Get Data Factory to Check Itself for a Running Pipeline via the Azure Management API

Hi friends, just a very quick how to guide style post on something I had to build in Azure Data Factory.


Scenario: I want to trigger a Data Factory pipeline, but when I do I want the pipeline to know if it’s already running. If it is already running, stop the new run.

Sounds simple enough right?

Wrong!

But, now simple for you, because I’ve done it for you, yay! 🙂

Solution:

This is intended to become a utilities pipeline that is wrapped up by an Execute Pipeline Activity. Once done it will be provided with the following pipeline parameters:

  • PipelineName
    • (the pipeline that called it, so using the system variable: @pipeline().Pipeline)
  • ThisRunId
    • (from the pipeline that called it, so using the system variable: @pipeline().RunId)

Going through these activities in order, left to right from the image above.

Get Subscription

Assuming nothing I used a Web Activity to firstly hit the Azure Management API to return the subscription ID for the Data Factory I’m working in.

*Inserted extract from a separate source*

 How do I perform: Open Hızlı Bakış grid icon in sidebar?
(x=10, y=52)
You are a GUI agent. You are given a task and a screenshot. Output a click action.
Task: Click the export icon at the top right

https://management.azure.com/subscriptions?api-version=2020-01-01

Nothing special here in terms of a URL or request and I’m using Data Factory’s own MSI to authenticate.

Set Variable

For debugging ease I used a variable and parsed the output of the first Web Activity result to give me the clean Subscription ID value. Also I was expecting to need to deal with a long list of subscriptions. As it turned out Value[0] was good enough.

@replace(activity('Get Subscription').output.value[0].id,'/subscriptions/','')

Get Resource Group Name

Next, I slightly cheated here by simply storing the Resource Group Name in a SQL database table. I’m sure it can be returned via the management API, but I gave up looking around the MS Docs site and went for the easy option with a Lookup Activity.

Everything I found needed the Resource Group Name provided, you couldn’t reverse engineer it from the Resource, that I could see. Happy to be told otherwise.

Check For Valid Pipeline Name

Armed with the following values:

  • Pipeline Name – from the parameter.
  • Subscription Id – from the variable.
  • Resource Group Name – from the database table lookup.
  • Data Factory name – from its own system variable.

I decided to be a good developer I do an initial defensive check to ensure the pipeline name provided was in fact valid for this Data Factory. This includes needing the pipeline to be deployed, not just running in Debug mode.

https://management.azure.com/subscriptions/@{variables('SubscriptionId')}/resourceGroups/@{activity('Get Resource Group').output.firstRow.PropertyValue}/providers/Microsoft.DataFactory/factories/@{pipeline().DataFactory}/pipelines/@{pipeline().parameters.PipelineName}?api-version=2018-06-01

If not valid, the exception returned isn’t very informative, but its better than assuming its not running at all on the pipeline succeeding.

Get Query Run Days Value

As we are running a query against Data Factory for any pipeline runs by name, some extra filtering will be required. Basically providing a possible start and end date/time value for the pipeline run information we return. This uses the management API RunQueryFilter options than get passed in the request body.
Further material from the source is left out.